Reproduce the lines below exactly, starting at the one containing "Select the trend line drawing tool" and stopping at the final line.

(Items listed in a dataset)
···
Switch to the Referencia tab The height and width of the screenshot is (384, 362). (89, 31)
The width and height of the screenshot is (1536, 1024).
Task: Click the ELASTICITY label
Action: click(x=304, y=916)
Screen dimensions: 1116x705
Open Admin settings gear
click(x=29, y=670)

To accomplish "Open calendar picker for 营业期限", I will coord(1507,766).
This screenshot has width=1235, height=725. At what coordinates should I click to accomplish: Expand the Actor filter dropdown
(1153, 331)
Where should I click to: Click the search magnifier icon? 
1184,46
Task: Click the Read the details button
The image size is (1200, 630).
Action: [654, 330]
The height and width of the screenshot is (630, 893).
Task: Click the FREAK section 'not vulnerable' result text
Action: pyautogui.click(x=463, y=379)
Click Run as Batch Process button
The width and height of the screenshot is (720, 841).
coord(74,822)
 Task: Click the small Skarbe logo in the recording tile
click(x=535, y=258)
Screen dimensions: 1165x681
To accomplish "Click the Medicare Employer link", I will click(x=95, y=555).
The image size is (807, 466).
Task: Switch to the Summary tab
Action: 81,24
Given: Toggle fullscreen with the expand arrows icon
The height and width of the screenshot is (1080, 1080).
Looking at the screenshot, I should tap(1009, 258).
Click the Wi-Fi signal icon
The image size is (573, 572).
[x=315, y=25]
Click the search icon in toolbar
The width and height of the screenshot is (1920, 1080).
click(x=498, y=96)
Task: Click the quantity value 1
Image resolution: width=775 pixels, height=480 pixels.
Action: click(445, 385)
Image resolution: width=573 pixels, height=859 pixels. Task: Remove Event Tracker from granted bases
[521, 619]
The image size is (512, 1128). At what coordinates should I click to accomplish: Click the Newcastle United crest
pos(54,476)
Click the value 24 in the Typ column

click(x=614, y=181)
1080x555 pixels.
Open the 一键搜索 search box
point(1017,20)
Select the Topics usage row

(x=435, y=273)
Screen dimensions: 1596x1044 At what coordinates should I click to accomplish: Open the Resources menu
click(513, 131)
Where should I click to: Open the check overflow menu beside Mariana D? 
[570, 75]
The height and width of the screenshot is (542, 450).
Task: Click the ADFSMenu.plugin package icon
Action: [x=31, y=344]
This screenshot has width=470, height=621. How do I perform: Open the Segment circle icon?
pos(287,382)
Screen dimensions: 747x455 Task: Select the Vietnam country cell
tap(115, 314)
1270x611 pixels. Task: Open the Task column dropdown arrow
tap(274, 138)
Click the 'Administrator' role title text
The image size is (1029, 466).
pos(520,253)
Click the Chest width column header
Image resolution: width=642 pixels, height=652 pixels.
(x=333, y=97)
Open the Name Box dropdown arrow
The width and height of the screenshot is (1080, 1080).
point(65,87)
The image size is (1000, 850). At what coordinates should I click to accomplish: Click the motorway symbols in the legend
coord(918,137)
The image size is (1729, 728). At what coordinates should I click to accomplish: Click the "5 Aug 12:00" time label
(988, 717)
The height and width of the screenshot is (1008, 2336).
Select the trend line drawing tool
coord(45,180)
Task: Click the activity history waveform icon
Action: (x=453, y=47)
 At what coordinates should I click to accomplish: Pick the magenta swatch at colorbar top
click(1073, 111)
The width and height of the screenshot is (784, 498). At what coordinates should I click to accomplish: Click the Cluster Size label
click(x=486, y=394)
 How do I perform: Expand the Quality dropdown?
···
## Exercise answer
Select the trend line drawing tool
coord(45,180)
Task: Click the activity history waveform icon
Action: (x=453, y=47)
 At what coordinates should I click to accomplish: Pick the magenta swatch at colorbar top
click(1073, 111)
The width and height of the screenshot is (784, 498). At what coordinates should I click to accomplish: Click the Cluster Size label
click(x=486, y=394)
 How do I perform: Expand the Quality dropdown?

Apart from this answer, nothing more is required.